── Records

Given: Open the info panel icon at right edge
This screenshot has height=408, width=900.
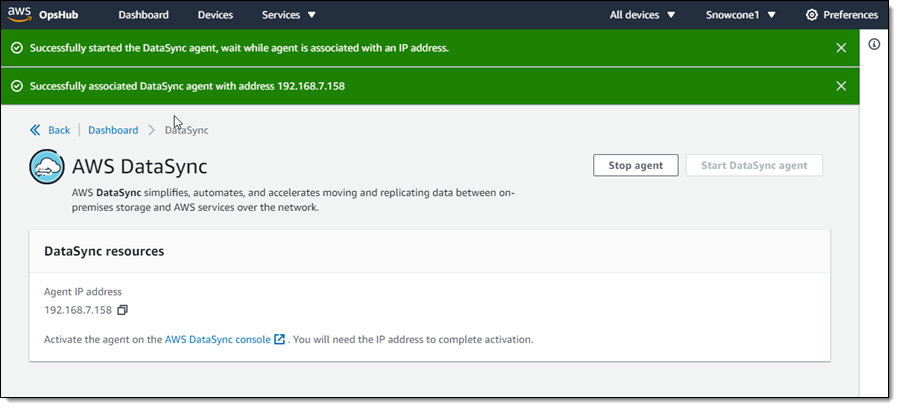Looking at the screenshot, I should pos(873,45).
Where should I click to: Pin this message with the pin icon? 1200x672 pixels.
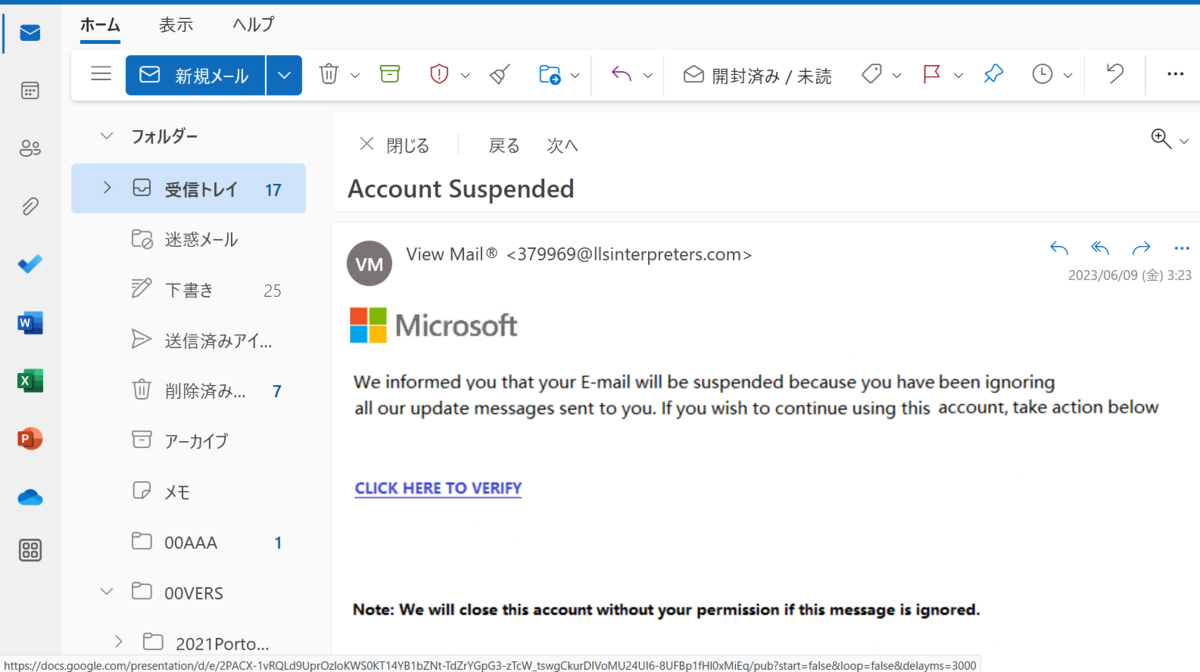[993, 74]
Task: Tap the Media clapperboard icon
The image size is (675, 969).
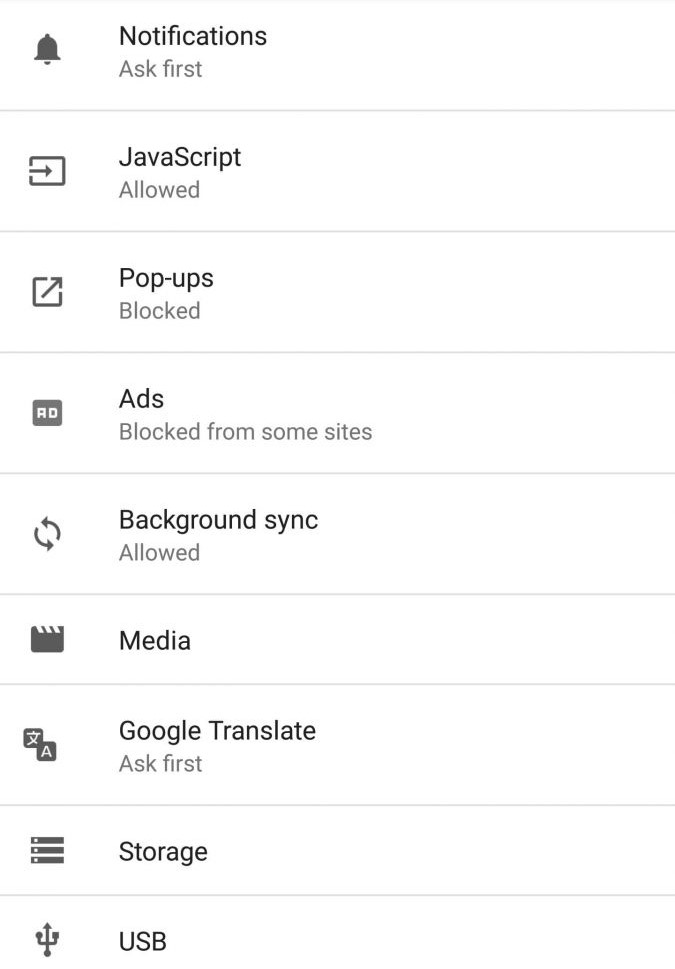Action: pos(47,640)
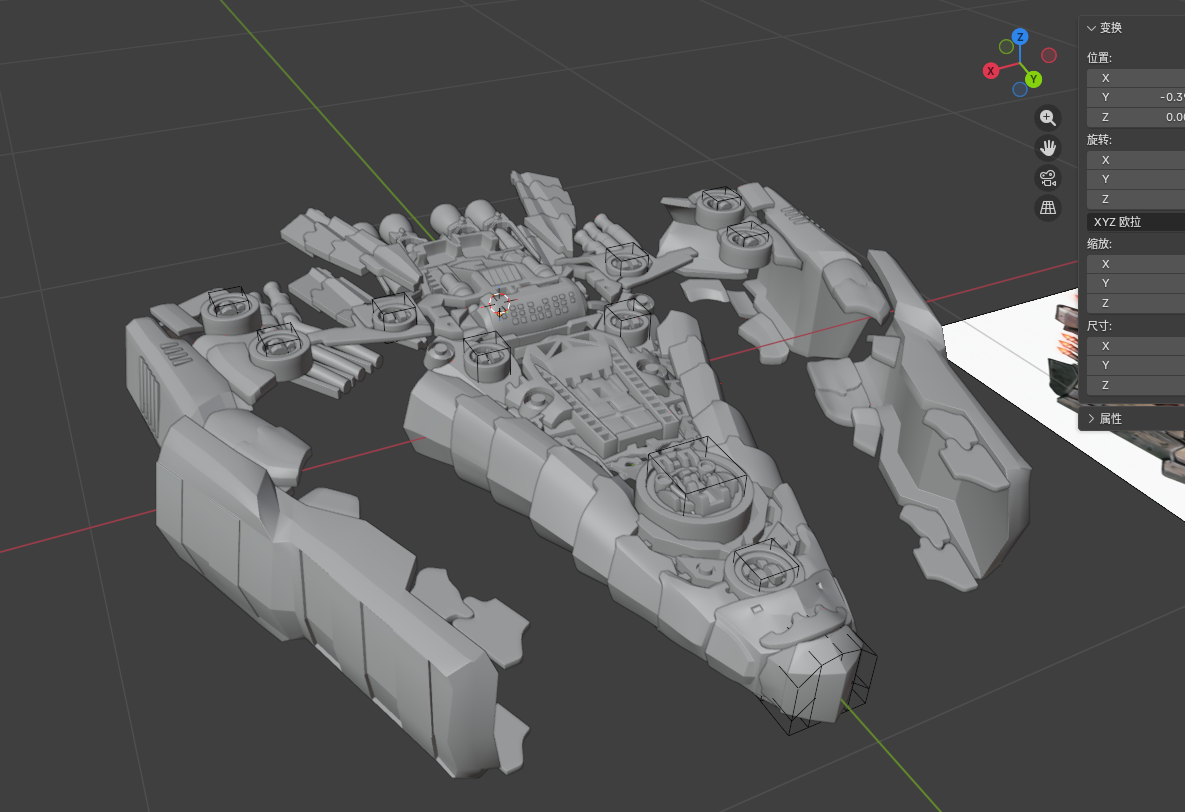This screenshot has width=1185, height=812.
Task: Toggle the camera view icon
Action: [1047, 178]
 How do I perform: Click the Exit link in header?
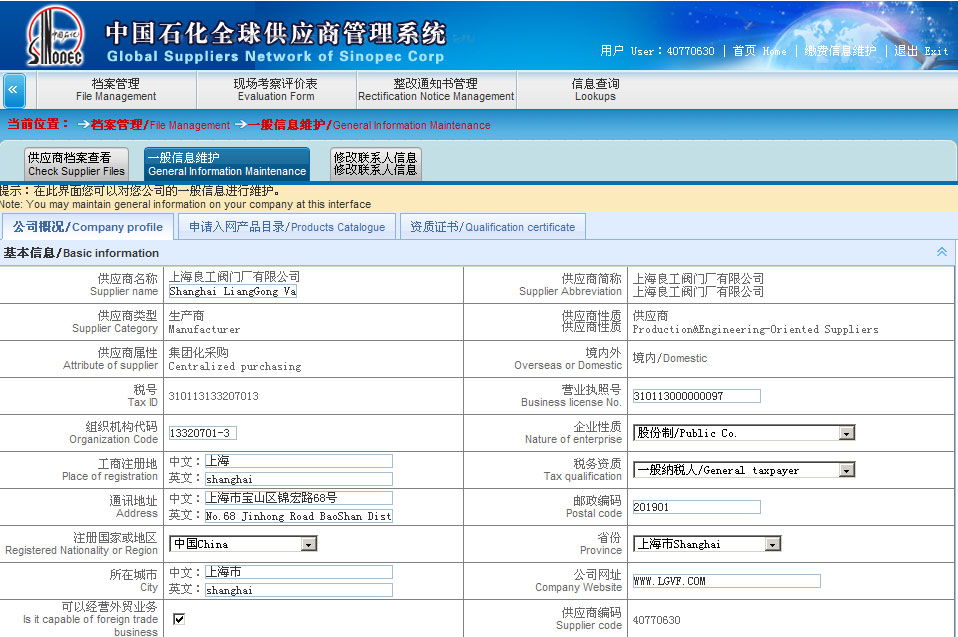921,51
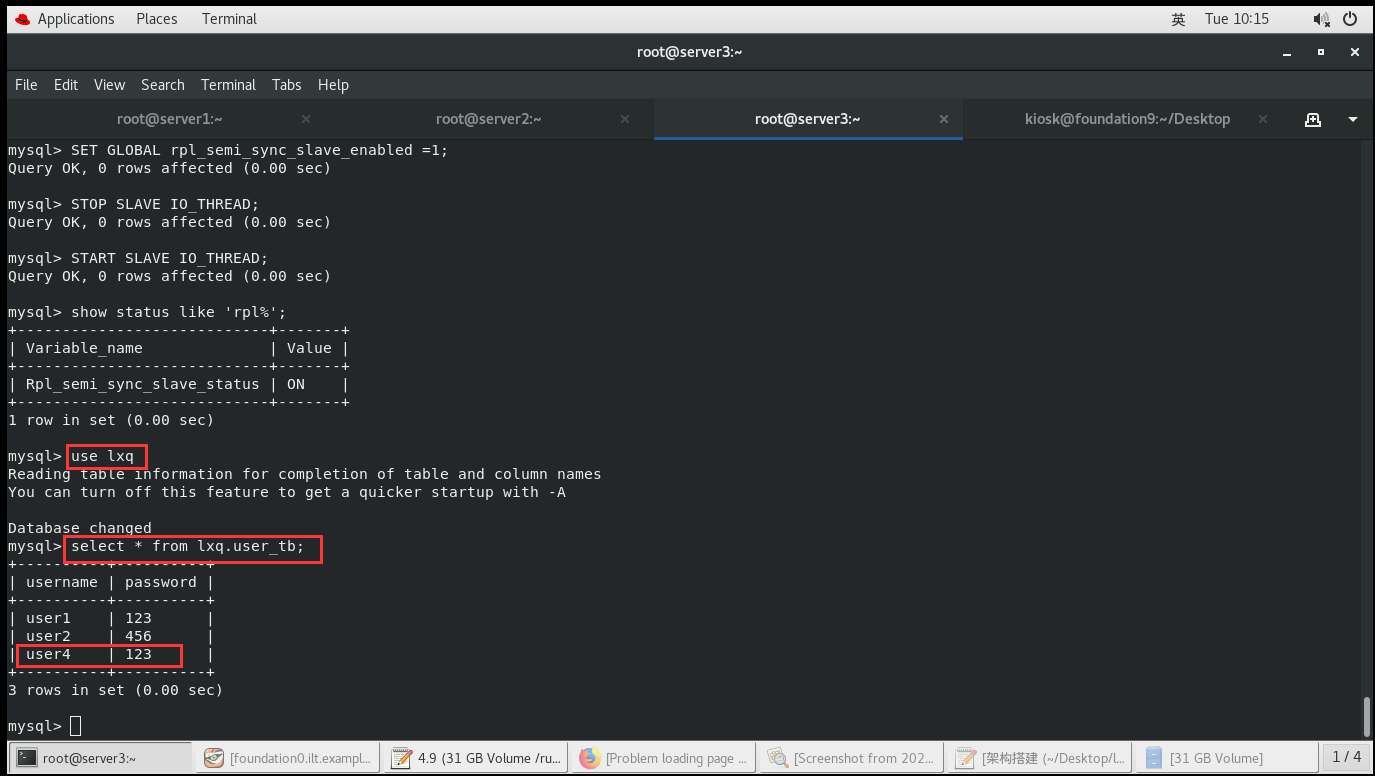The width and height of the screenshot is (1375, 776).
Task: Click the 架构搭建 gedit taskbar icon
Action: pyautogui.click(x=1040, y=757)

────
── Records

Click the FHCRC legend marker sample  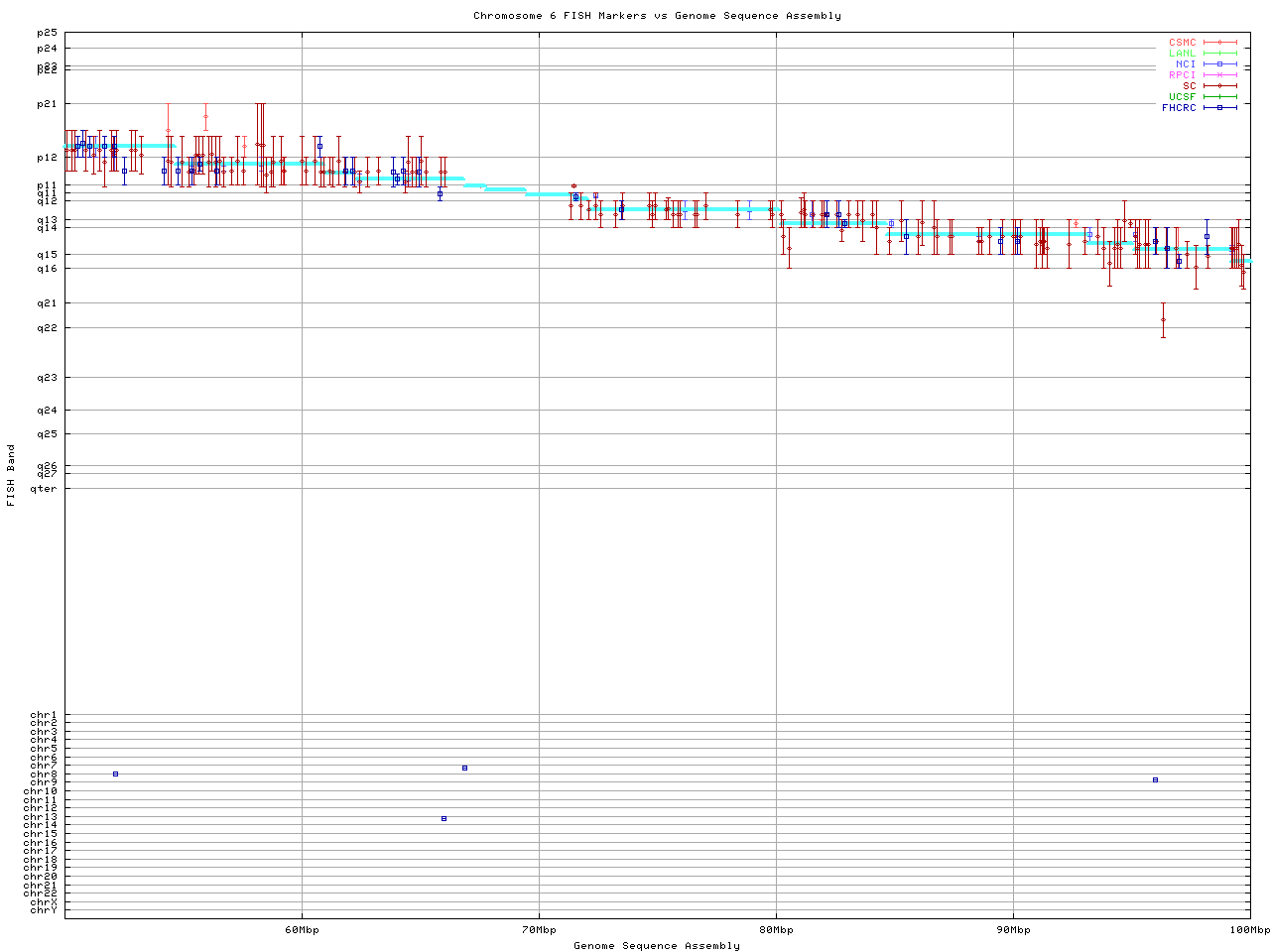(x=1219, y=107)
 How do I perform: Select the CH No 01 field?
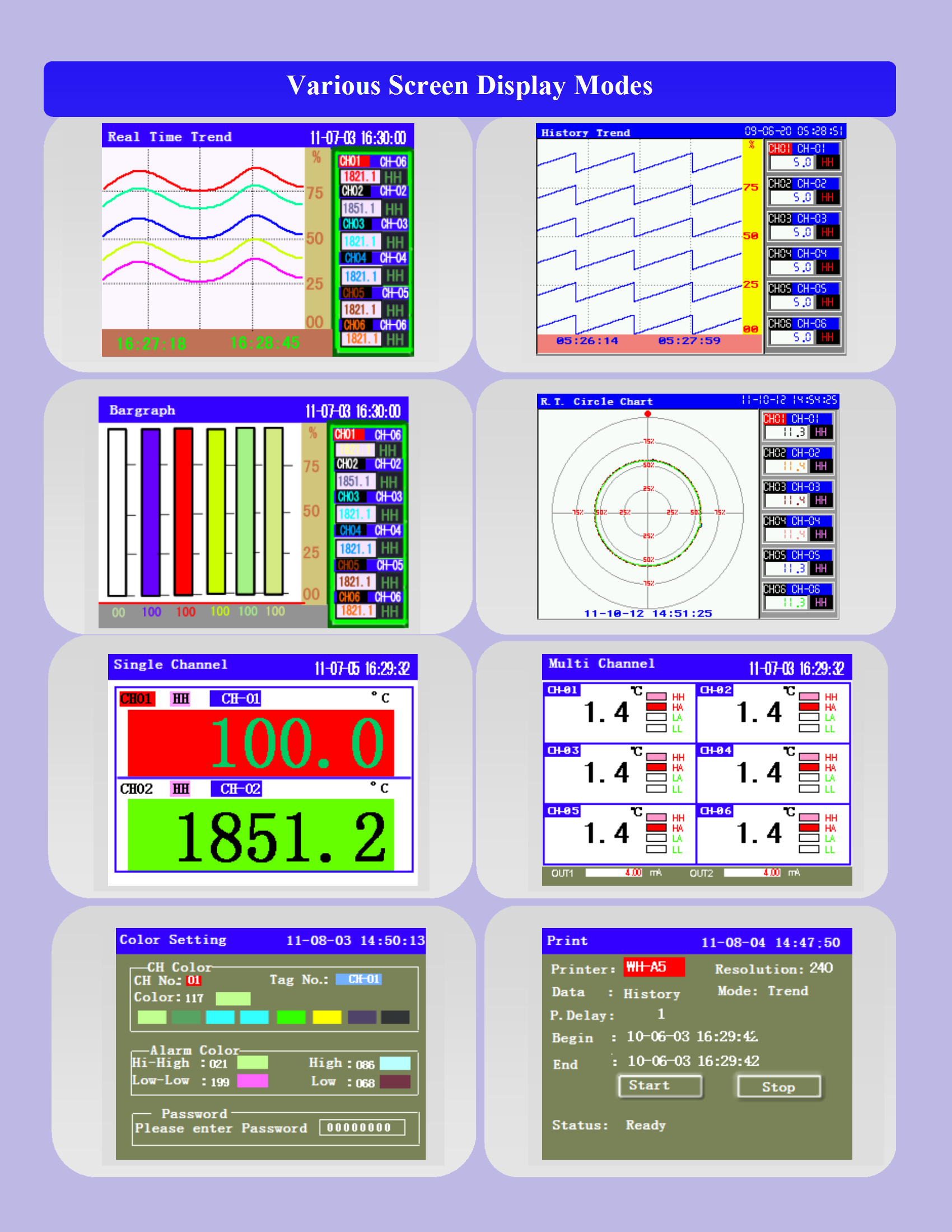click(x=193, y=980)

────

→ Goal of the exercise:
Would you copy out, exactly and with no pictures, only the lines above from the one that contains "This screenshot has height=408, width=900." through the one that contains "Task: Tap the Media clapperboard icon"?

→ Answer to this exercise:
This screenshot has height=408, width=900.
Looking at the screenshot, I should pos(873,45).
Where should I click to: Pin this message with the pin icon? 1200x672 pixels.
[993, 74]
Task: Tap the Media clapperboard icon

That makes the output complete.